##### SOURCE RECORDS #####

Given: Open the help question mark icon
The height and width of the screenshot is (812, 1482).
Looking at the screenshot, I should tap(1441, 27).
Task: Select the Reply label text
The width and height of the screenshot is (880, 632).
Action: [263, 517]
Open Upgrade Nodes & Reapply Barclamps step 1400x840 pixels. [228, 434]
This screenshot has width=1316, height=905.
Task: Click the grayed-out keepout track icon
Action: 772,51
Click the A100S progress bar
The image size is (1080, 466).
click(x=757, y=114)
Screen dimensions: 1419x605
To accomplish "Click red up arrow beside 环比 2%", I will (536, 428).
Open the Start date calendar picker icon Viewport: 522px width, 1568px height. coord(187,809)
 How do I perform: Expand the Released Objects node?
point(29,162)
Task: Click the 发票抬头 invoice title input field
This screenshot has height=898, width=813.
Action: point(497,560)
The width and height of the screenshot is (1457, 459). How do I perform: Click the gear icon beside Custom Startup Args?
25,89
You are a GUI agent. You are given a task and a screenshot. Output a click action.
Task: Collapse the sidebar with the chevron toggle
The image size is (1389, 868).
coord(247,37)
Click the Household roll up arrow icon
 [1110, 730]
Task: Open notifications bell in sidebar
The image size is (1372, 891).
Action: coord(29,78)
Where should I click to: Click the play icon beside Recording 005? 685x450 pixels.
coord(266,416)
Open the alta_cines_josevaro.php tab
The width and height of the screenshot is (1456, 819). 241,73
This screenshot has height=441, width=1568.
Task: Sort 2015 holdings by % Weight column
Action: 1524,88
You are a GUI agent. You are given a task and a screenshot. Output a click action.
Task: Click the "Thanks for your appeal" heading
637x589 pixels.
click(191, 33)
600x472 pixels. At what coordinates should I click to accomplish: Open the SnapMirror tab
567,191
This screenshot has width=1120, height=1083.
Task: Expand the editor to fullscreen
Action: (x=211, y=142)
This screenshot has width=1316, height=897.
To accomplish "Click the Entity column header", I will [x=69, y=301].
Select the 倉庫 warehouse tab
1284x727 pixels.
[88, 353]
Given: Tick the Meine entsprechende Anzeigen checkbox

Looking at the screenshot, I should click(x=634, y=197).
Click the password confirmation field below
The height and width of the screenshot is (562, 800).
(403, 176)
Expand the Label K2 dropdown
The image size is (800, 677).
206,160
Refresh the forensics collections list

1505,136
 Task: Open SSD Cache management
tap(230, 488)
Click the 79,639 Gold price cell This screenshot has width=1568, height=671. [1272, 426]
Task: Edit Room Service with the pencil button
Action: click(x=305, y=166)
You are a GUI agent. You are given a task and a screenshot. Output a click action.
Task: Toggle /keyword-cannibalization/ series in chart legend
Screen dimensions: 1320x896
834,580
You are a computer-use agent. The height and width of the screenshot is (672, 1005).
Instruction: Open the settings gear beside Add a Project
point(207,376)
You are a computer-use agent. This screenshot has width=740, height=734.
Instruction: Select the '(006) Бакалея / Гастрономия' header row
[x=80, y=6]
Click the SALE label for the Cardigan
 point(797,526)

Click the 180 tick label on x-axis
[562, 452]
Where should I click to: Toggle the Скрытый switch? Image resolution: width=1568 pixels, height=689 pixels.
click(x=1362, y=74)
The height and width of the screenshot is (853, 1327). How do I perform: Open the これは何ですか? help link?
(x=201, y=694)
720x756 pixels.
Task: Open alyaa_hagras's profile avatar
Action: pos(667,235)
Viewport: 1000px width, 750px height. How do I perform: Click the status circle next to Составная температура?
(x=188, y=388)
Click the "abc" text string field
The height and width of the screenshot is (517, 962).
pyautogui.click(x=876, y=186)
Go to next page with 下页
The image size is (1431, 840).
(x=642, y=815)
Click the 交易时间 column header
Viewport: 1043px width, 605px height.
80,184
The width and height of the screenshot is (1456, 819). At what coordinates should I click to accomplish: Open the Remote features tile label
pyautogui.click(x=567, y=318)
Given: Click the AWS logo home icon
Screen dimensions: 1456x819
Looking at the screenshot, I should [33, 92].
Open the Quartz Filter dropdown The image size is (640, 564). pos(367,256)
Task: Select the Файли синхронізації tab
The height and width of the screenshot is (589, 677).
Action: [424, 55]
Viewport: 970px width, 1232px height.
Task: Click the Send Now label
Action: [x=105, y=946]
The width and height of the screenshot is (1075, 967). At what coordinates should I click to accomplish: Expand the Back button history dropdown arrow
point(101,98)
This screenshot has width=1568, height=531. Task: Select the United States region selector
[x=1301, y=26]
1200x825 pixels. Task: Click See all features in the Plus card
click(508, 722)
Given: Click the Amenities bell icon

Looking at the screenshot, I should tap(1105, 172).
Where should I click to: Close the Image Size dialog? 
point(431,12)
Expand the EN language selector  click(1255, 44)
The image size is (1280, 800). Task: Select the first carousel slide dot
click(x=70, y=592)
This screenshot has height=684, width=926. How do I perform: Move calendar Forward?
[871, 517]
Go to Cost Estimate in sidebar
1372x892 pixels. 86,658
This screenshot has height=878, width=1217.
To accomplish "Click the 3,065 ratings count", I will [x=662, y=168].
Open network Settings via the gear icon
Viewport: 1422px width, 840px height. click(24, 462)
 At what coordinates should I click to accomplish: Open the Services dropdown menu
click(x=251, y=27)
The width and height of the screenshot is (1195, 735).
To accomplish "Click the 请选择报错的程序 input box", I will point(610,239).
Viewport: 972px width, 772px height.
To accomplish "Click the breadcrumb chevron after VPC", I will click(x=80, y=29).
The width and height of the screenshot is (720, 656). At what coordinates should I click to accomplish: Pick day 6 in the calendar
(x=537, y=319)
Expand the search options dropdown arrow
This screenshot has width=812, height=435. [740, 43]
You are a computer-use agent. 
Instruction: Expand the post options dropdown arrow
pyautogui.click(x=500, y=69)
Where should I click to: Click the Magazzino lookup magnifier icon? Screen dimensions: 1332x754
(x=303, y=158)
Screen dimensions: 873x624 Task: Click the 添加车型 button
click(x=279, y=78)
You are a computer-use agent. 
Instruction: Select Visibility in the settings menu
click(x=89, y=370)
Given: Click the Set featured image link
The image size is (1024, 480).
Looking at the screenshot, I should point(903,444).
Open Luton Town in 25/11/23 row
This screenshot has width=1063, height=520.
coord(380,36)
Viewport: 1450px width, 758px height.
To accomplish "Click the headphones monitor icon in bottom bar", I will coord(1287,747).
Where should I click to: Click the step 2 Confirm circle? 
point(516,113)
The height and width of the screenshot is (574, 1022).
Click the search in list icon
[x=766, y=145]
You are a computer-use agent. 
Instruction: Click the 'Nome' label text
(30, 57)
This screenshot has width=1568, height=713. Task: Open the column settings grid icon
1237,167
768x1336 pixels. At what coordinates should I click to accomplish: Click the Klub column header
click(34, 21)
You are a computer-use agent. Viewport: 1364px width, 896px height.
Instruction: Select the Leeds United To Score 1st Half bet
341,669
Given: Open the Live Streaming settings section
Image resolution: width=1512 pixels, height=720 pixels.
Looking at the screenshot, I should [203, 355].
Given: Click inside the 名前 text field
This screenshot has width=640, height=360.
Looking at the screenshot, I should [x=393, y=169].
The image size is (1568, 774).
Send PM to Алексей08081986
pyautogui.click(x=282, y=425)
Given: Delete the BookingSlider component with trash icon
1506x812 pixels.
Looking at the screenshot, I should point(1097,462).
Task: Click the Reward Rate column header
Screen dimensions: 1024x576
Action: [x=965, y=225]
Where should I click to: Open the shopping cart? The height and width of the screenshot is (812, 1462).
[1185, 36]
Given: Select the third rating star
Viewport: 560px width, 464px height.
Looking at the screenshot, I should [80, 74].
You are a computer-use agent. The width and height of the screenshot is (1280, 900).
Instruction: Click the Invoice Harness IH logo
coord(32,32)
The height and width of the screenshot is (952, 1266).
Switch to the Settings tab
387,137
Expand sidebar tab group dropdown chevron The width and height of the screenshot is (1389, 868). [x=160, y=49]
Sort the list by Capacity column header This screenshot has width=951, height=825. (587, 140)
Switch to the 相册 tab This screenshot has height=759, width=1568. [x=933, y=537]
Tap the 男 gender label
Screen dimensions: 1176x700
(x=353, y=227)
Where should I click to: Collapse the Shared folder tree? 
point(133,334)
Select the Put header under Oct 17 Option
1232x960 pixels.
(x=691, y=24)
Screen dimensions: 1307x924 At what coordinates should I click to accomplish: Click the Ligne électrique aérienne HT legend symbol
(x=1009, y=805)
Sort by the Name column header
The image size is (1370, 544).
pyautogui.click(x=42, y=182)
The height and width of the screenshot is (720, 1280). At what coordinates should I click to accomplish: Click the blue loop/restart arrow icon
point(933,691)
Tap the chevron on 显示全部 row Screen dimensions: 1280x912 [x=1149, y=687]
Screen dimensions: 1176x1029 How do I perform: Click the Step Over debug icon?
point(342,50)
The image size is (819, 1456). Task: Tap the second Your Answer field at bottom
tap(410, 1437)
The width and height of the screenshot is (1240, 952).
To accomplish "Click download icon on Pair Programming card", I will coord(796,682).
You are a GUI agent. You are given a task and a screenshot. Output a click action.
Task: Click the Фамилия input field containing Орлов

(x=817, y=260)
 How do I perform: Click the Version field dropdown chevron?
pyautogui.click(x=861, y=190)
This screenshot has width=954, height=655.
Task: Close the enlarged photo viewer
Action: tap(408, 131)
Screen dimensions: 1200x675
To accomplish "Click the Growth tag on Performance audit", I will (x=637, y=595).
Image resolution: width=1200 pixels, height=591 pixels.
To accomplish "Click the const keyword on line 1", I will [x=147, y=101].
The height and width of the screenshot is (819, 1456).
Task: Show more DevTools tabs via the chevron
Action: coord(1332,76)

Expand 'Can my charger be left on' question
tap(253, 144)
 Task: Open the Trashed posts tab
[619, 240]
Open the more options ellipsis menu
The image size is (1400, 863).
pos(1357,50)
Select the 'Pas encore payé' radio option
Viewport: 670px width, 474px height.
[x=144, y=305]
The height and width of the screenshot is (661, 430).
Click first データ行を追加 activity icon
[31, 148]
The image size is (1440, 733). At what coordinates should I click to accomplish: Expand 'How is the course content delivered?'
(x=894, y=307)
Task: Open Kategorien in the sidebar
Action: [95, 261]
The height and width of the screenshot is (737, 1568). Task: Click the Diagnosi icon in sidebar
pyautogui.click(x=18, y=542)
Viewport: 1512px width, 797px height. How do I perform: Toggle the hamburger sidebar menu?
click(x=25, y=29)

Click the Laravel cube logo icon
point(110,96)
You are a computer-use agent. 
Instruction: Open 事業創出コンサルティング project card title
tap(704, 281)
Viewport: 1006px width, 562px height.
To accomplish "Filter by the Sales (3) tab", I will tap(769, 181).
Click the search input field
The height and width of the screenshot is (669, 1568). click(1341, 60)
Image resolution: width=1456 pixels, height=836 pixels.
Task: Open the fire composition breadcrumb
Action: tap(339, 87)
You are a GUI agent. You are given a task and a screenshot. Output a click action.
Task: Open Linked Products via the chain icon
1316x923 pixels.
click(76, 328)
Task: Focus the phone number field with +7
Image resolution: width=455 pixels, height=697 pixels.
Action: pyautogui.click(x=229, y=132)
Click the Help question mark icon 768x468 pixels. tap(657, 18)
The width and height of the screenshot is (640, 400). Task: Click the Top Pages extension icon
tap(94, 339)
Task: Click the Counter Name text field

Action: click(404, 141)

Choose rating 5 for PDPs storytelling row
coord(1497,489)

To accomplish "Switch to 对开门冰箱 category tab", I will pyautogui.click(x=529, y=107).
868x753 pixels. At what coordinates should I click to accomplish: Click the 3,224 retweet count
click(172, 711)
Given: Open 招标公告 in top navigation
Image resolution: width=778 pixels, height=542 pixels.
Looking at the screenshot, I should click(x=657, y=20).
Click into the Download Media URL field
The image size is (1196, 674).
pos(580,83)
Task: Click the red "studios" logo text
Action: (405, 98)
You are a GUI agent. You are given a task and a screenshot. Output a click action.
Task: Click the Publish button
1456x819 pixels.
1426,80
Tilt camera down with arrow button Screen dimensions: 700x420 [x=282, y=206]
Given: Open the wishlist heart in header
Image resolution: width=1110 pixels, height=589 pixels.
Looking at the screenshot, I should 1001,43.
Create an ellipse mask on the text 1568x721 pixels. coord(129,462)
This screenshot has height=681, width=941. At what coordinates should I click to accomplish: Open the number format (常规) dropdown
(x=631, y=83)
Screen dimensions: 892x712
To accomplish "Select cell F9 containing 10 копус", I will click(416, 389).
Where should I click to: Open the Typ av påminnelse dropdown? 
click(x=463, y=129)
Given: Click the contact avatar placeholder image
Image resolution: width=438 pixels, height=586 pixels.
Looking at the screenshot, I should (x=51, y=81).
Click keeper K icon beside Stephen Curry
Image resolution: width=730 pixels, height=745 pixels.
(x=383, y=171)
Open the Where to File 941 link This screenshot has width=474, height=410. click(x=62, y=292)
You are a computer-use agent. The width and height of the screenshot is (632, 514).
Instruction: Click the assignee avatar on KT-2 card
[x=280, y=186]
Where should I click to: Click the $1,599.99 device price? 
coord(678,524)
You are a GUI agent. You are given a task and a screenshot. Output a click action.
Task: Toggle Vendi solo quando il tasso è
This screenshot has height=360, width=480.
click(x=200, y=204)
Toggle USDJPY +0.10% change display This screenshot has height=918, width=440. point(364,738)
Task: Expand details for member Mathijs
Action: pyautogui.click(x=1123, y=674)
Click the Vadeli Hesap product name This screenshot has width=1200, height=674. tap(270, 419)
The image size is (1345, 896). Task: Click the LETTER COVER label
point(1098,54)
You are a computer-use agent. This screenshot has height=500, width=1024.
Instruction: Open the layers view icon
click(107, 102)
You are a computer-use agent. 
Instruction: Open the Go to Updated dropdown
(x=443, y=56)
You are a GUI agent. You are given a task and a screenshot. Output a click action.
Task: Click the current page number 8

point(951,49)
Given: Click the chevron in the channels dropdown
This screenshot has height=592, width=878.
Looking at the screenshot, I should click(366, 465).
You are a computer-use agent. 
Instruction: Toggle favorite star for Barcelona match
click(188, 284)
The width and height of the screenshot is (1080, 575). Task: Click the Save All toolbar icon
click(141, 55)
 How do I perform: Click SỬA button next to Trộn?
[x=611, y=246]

#####

■ PROBLEM REQUIREMENTS: Count the lines in the data above that contain the string "coordinates", treating uppercase and lowercase as different. Reply with the number alone.

■ RESPONSE: 11